At the words Stella started, and a red flush came over her face.

She, too, had a secret, and as it flashed into her mind, from whence the sudden trouble had momentarily banished it, her heart beat fast and her eyes drooped.

"There should be no secrets between us two," he said. "But—there—there—don't look so troubled, my dear. I shall not be long gone."

She clung to him to the last, until indeed the little white gate had closed behind him, then she went back to the house and sat down in his chair, and sat pondering and trembling.

For a time the secret trouble which had befallen her uncle absorbed all her mind and care, but presently the memory of all that had happened to her that evening awoke and overcame her sorrow, and she sat with clasped hands and drooping head recalling the handsome face and passionate voice of Lord Leycester.

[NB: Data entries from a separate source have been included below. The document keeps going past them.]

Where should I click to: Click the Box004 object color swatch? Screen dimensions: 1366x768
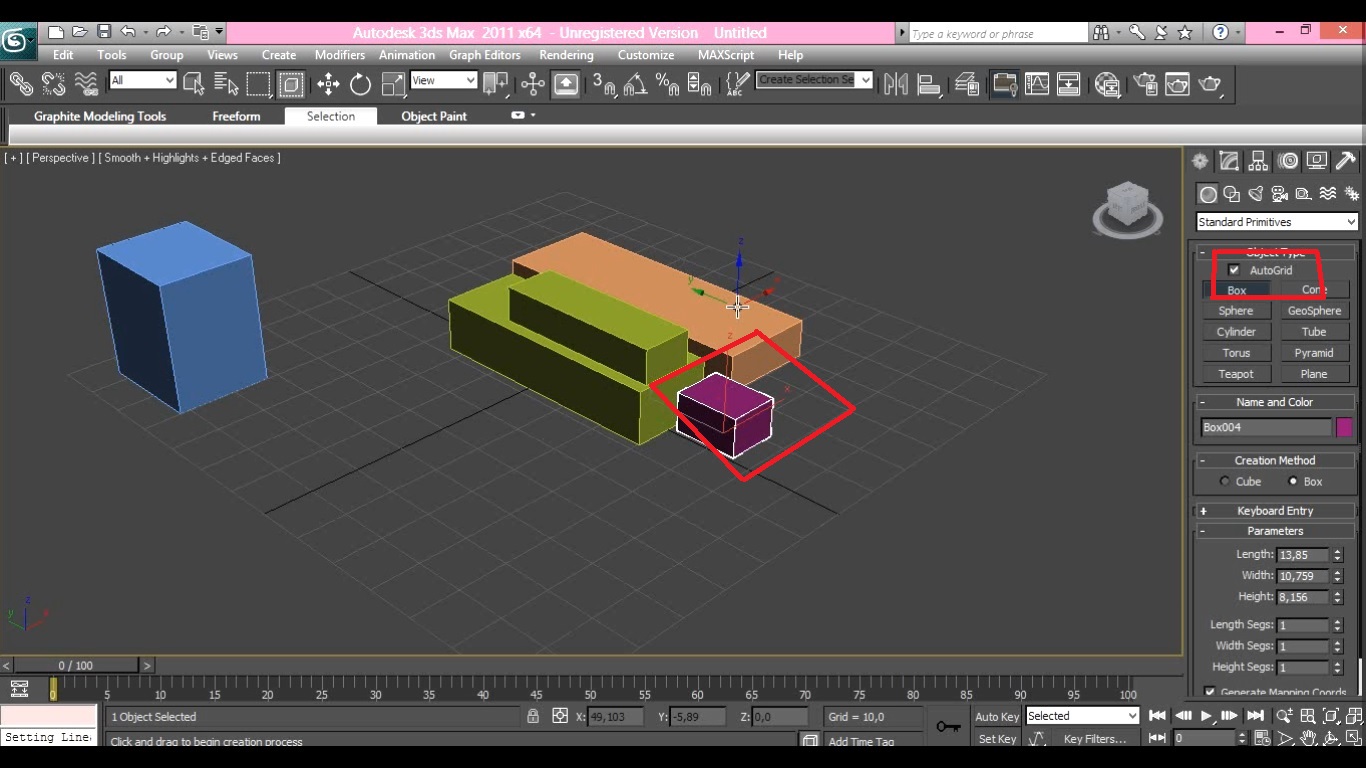pos(1345,427)
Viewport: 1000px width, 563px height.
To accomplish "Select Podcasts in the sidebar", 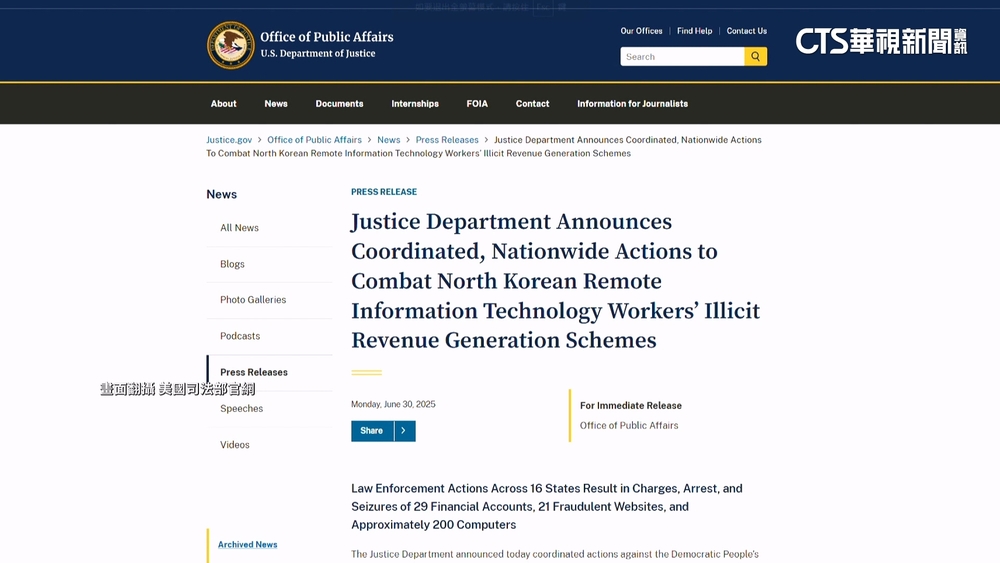I will [x=240, y=336].
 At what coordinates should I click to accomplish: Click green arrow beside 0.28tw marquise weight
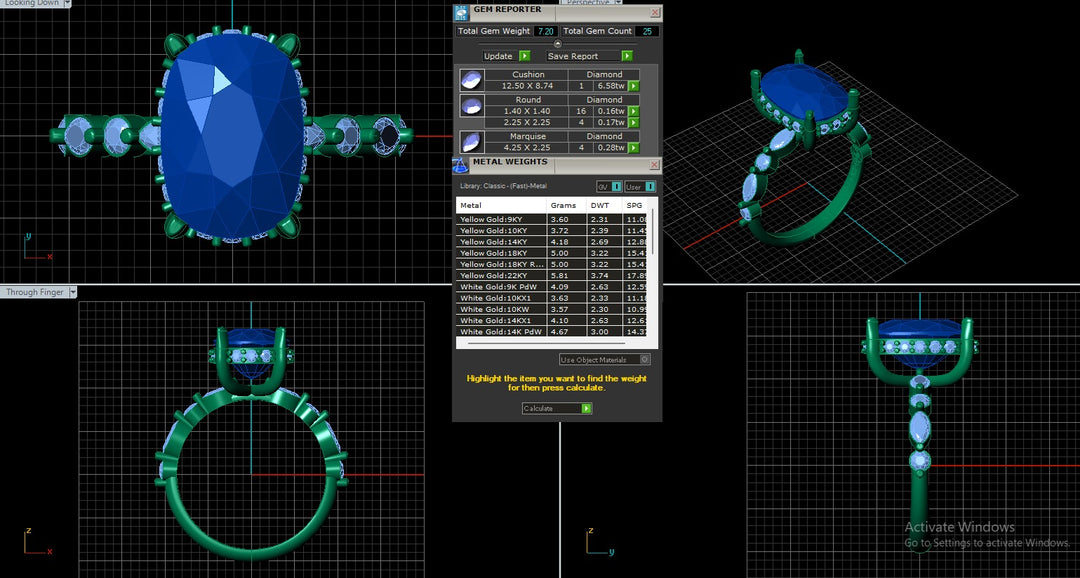[633, 148]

It was all so wonderful, so unreal, that it seemed like a stage play, in which the magnificent house formed the scene and the noble men and women the players, with the tall, stalwart, graceful form of Lord Leycester for the hero. It was difficult to realize that she too took a part, so to speak, in the drama, that she was, in fact, the heroine, and that it was to her that all the passionate vows of the young lord had been spoken. She could feel his burning kisses on her lips; could feel the touch of the clinging, lingering caresses on her neck; yes, it was all real; she loved Lord Leycester, and he, strange and wonderful to add, loved her.

Why should he do it? she marveled. Who was she that he should deign to shower down upon her such fervent admiration and passionate devotion?

Mechanically she rose and went over to the Venetian mirror, and looked at the reflection which beamed softly in the dim light.

He had called her beautiful, lovely! She shook her head and smiled with a sigh as she thought of Lady Lenore. There were beauty and loveliness indeed! How had it happened that he had passed her by, and chosen her, Stella?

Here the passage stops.